Sorry, Durb, but I'm very anti-tribal...just me. Every homo this side of the Atlantic Ocean seems to have some form of tribal inked into their tattoo...or a zodiac sign, or a cartoon character, or something else T A C K Y.
You deserve better. Go geometric neomodern...like me. =)
Seriously, though, if you must do something tribal...sigh....think of somehow to make it unique.
Posted by: Chris. at June 29, 2005 08:06 AM
I already have "abercrombie" tattooed on my taint so I don't want to repeat myself.
Yeah, I do see a lot of the tribal designs around here too. I just think they're kinda sexy. I would make mine unique. I don't know. I could go in a completely different direction or not get one at all.
The first guy I messed around with had a daffy duck like character tattooed by his crotch. That was a complete boner kill. Ew.
Posted by: durban bud at June 29, 2005 08:43 AM
I'm getting a tattoo written in Japanese that says "Toki-doki Saru mo ki kara ochiru" which means "Even the monkey sometimes falls out of the tree" but since that may be too long, I might settle for writing "urusai!" which is a way of telling someone to f-off... believe it or not I have seen people with tattoes in Japanese and Chinese on people that don't say what they think they do - one of them was quite funny, the guy said his character meant strength and masculinity and in fact he had the character for "docile woman" - I didn't feel the need to spoil the funny, yet very permanent joke some pissy tattoo artist had written on the back of his neck ;)

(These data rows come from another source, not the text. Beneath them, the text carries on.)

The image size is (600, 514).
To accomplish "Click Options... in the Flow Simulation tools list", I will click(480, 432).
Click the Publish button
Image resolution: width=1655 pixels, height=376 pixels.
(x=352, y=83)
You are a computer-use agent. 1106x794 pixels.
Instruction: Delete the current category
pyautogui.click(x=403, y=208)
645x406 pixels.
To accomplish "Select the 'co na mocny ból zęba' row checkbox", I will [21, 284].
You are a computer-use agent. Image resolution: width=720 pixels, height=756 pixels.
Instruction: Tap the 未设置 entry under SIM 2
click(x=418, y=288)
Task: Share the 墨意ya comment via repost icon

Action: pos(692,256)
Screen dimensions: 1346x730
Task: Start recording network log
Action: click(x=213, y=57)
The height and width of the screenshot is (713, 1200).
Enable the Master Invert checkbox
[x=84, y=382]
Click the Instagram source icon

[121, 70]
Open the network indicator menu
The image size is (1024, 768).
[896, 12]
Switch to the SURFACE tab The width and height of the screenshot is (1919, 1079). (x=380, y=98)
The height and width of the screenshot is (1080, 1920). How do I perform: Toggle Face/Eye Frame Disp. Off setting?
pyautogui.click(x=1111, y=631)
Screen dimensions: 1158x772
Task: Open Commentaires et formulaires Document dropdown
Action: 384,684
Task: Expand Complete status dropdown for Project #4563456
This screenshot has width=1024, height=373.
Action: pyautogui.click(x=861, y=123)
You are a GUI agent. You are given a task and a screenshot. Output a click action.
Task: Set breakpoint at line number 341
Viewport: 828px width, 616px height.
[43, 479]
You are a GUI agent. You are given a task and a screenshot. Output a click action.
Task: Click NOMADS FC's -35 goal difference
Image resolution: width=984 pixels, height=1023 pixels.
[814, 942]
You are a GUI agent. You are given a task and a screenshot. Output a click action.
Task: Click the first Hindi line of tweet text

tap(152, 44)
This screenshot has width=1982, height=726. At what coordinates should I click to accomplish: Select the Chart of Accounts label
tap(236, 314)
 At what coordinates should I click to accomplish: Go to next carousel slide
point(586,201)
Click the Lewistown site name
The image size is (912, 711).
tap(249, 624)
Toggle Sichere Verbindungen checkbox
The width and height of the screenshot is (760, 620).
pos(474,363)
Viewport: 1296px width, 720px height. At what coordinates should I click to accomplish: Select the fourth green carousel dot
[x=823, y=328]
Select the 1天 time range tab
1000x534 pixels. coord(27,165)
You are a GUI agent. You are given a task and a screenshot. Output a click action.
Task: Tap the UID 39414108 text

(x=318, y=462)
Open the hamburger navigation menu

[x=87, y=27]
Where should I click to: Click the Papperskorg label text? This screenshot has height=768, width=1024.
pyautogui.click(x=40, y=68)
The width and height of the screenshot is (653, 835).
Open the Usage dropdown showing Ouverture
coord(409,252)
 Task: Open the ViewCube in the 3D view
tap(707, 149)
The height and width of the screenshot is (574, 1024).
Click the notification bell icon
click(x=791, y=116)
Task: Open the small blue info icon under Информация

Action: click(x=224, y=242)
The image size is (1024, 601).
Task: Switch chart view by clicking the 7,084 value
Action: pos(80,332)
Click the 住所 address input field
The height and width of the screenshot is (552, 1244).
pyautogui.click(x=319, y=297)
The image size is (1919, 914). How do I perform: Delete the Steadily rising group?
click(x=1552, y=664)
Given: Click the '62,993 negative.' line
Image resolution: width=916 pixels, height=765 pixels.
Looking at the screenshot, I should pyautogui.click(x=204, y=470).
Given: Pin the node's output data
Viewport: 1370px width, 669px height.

ok no more blogging for me - timesheets due at noon - if you hear someone screaming from the direction of downtown dc - it is no doubt moi.
Posted by: TOS at June 29, 2005 09:34 AM
Everyone and their grandmother has one of those tribal tats. If I see another one, I think I might hurl. Go for something unique. Don't be a Stepford homo. lol
Posted by: Shawn at June 29, 2005 10:48 AM
Hmmm, I dunno TJ. Think about your favorite shirt from 15 years ago. Now imagine wearing it every day until you're 90... That being said, I am sure it would look hot if done right.
Posted by: Matt at June 29, 2005 02:52 PM
Day-uhmm. People are very edgy about the tribal tats. My grandmother does not have one, Shawn (but her labia is pierced).
I feel bad for all the guys with tribal tattoos that have just been trashed.
Maybe I won't get one. Maybe I will.
Posted by: durban bud at June 29, 2005 03:33 PM
Do it man! I love my tats and designed my very own tribal design on my upper back and LOVE IT - no one in the world has one like it! Go to Fatty's on Conn. Avenue - he's the best in town and will discuss your design with you in detail and will guide you to creating your own based on your tastes (he worked on mine with me for 2 or 3 days and did not pressure me at all.)
I love tats - they are sexy as hell and I think you'd where one well. That's my 2 cents
Posted by: Brian at June 29, 2005 09:55 PM
Two words -- tats rock! OK - more than two words...I definitely think you should get one. You're a hottie now, but with a tat...you'll need bodyguards. :)
Just try to be unique. Tribal's cool, but only if its not like everyone else's. And beware tattoo fever (the unending desire for a second, third, fourth...tat).
Posted by: stina at June 30, 2005 12:07 PM
I think you should follow your own advice that was given to t.todd in "Fiddleheads".